«Croazia, no al traghetto leggero»

17 Febbraio 2015

Il Comune chiede alla Snav che non venga ridotto il servizio

Pescara nei prossimi giorni chiederà un ripensamento alla Snav, la società marittima di navigazione che, a causa dei fondali insabbiati del porto, ha deciso di ridurre le tratte estive verso la Croazia e di limitare il collegamento con l’altra sponda dell’Adriatico a un mezzo più piccolo. Lo rende noto il vice sindaco e assessore per la difesa della costa e del porto Enzo Del Vecchio. «Abbiamo bisogno di un mezzo diverso, adibito al trasporto non solo dei passeggeri, ma anche delle auto. Il traghetto leggero proposto dalla Snav è insufficiente per le nostre esigenze. E’ per questo che, assieme al governatore Luciano D’Alfonso, formuleremo una proposta al patron della Snav e chiederemo un ripensamento e una rimodulazione delle tratte». La compagnia marittima partenopea, vincitrice di un appalto triennale per il collegamento Pescara-Croazia, ha annunciato la cancellazione della tratta per Spalato e l’aggiunta delle destinazioni di Bol (isola di Brac) e Vela Luka (isola di Korcula), oltre alla riconferma di Hvar.
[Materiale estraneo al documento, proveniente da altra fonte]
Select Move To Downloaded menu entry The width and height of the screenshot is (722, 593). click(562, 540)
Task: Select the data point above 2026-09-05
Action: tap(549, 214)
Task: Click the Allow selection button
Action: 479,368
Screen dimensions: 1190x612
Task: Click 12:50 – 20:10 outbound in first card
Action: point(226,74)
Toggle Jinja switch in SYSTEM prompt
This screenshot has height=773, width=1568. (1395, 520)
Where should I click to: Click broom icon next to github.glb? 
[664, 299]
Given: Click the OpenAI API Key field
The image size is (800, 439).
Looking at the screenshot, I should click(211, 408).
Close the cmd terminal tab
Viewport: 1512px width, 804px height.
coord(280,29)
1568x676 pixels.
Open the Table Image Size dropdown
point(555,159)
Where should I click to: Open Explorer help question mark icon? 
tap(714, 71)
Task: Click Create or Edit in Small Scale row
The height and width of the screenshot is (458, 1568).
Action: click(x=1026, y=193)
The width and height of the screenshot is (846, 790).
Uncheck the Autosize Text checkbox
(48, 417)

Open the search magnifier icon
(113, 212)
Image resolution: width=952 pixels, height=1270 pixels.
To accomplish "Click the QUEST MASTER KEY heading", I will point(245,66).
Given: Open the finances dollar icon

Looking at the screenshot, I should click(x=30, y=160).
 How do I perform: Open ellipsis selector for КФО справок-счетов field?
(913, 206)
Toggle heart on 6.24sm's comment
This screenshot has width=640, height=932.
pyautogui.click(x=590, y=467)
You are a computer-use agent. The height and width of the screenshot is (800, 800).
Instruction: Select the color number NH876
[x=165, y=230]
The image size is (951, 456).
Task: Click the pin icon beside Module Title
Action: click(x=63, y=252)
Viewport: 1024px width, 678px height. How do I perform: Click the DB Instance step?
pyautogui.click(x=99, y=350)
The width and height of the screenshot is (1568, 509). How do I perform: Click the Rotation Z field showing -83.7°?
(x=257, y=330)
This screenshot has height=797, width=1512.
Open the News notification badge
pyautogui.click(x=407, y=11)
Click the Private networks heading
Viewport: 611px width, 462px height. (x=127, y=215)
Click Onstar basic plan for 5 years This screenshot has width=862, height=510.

Il mezzo scelto è un catamarano veloce: al ritmo di sei corse per altrettanti giorni settimanali, dal 18 luglio al 6 settembre saranno trasportati 330 passeggeri per corsa, ma bisognerà rinunciare a imbarcare le auto. «Puntiamo su Pescara, ma non avete il porto», ha detto l’amministratore delegato Raffaele Aiello. «In questa fase il collegamento con la Croazia è fondamentale», sottolinea Del Vecchio, «anche la Camera di commercio ha investito dei soldi. Adesso ci sarà il dragaggio, ma bisognerà fare di più. Il porto funziona se i suoi fondali sono adeguati a tutti i tipi di imbarcazioni: turistiche, marinare e commerciali». (y.g.)